> [Your objective]: Please set down exactly the lines from the one that contains "This screenshot has width=2497, height=1484." through the end of the material, leaving out every picture.

> [Recorded information]:
____________________
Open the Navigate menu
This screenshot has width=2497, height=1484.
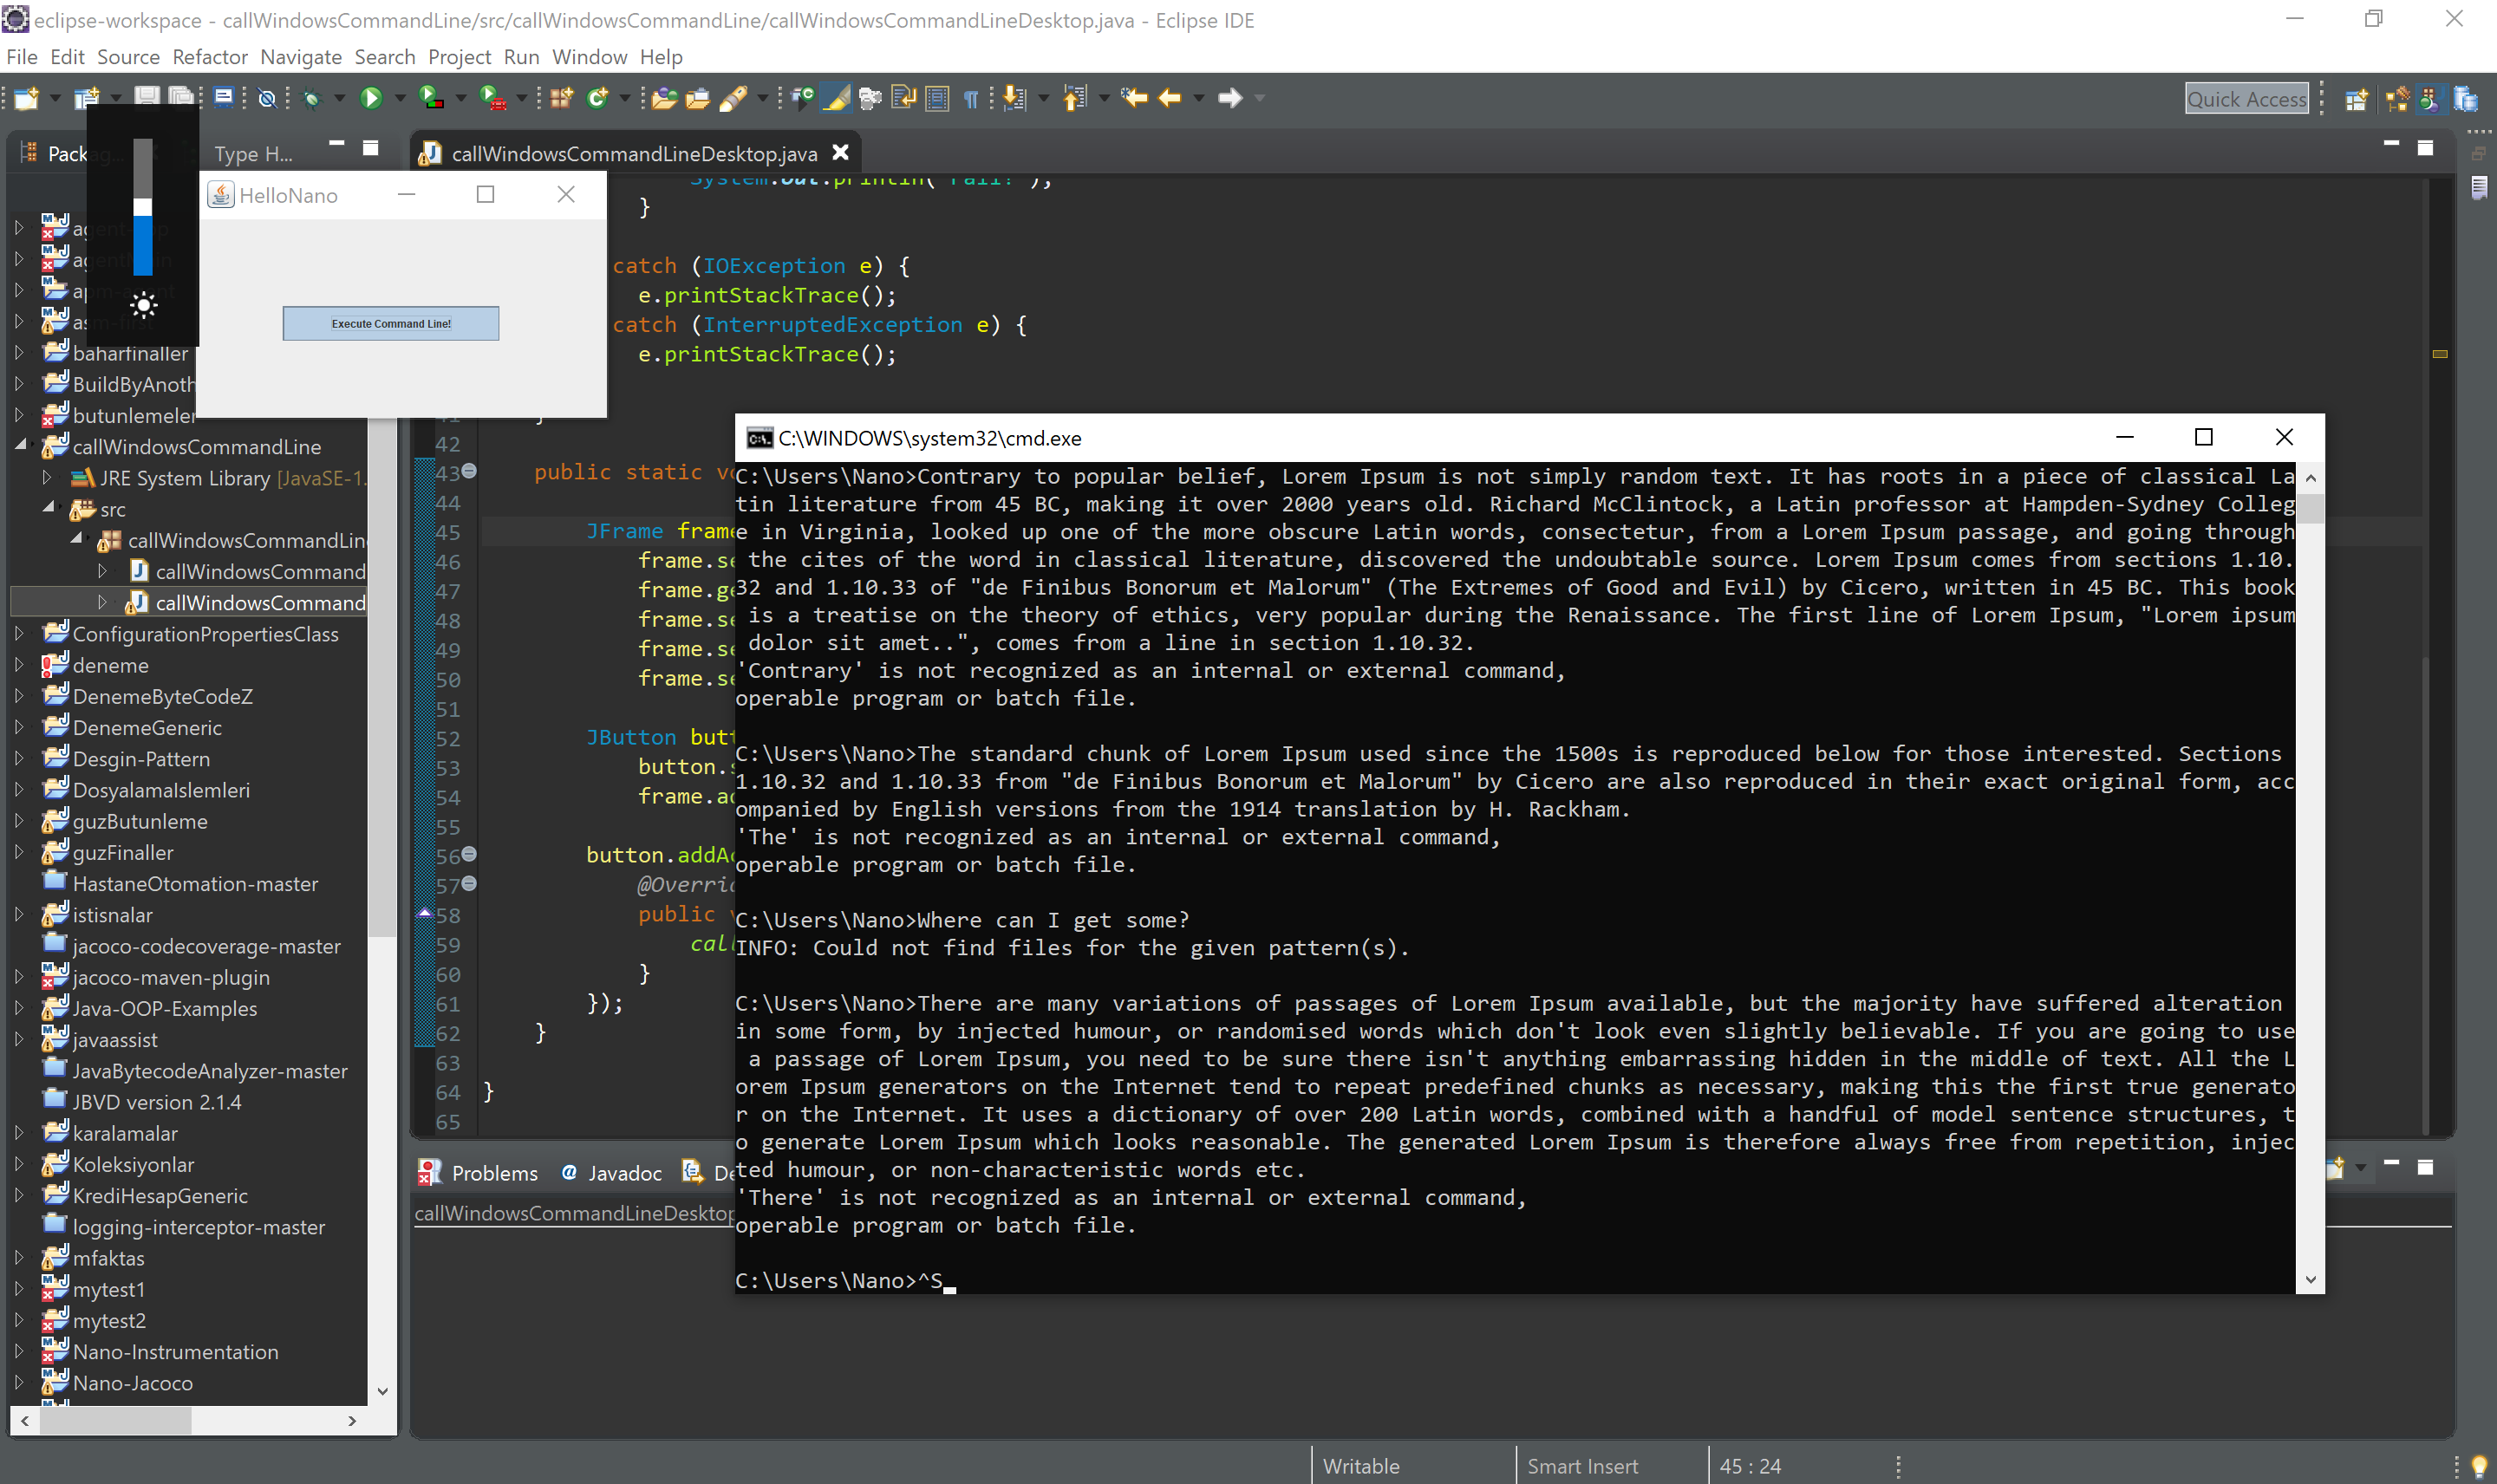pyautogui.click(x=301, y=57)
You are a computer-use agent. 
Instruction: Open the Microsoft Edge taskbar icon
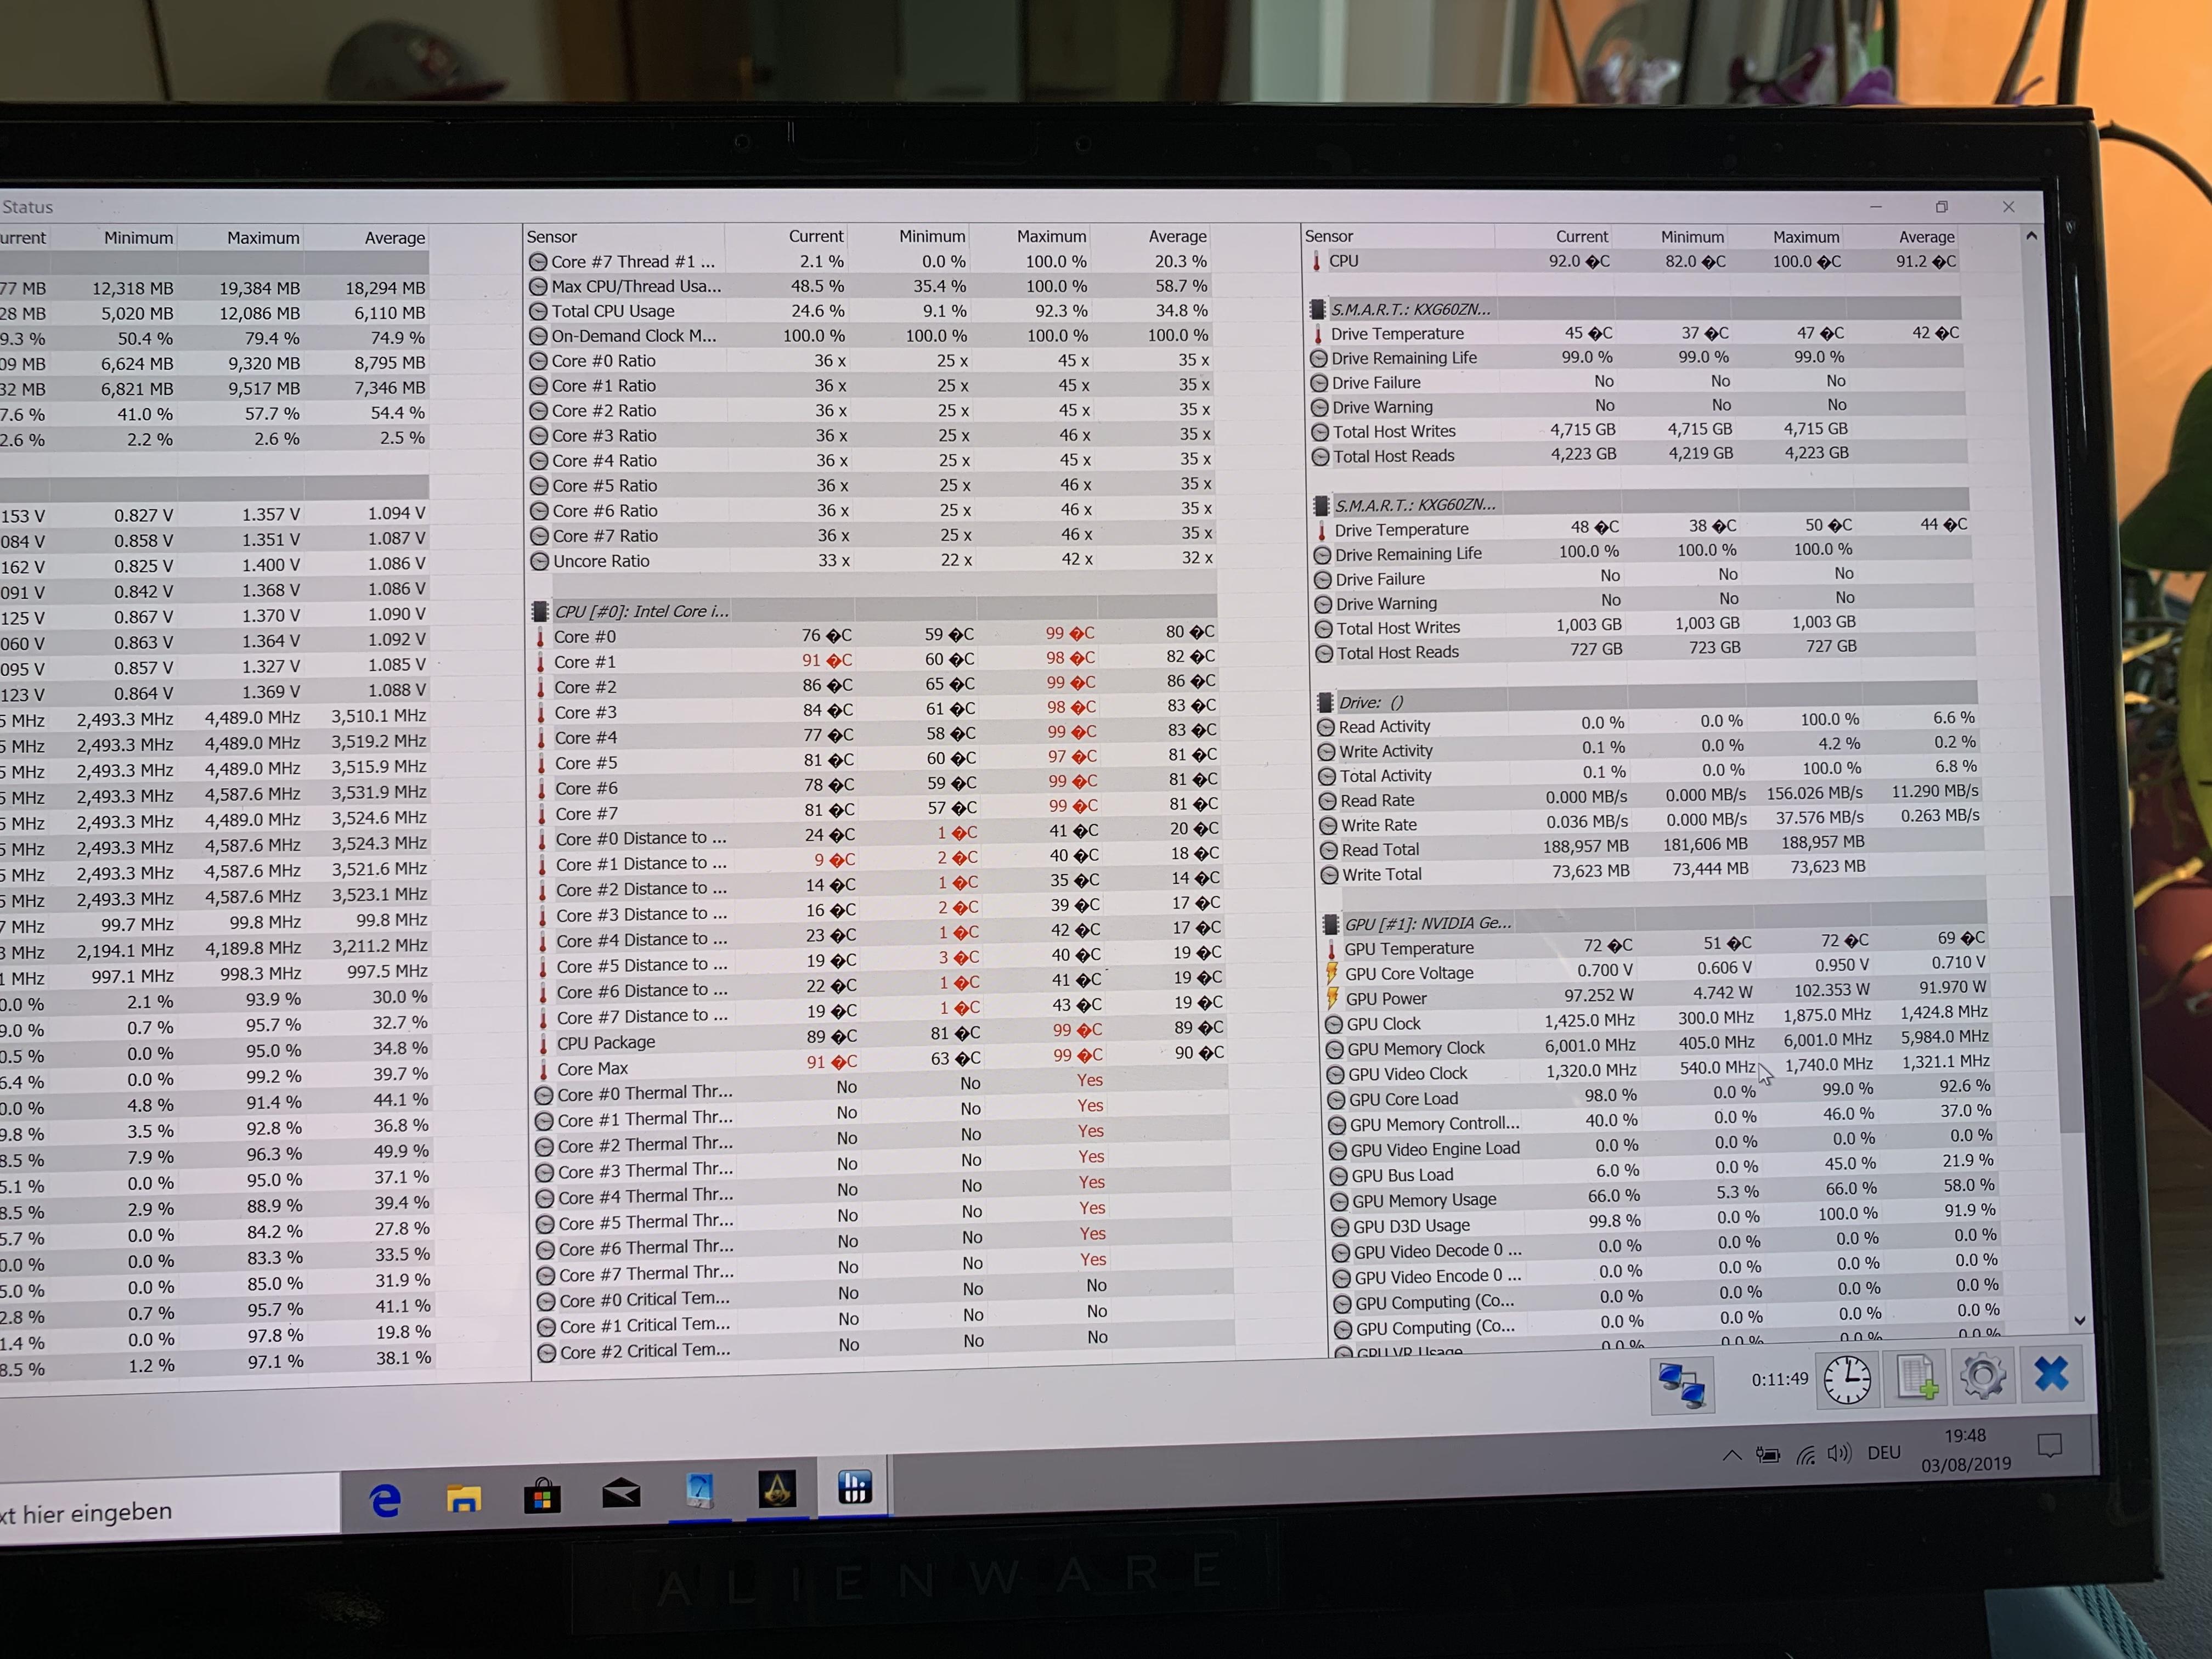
____________________
> [Result of the task]:
This screenshot has width=2497, height=1484.
pyautogui.click(x=301, y=57)
You are a computer-use agent. 
Instruction: Open the Microsoft Edge taskbar icon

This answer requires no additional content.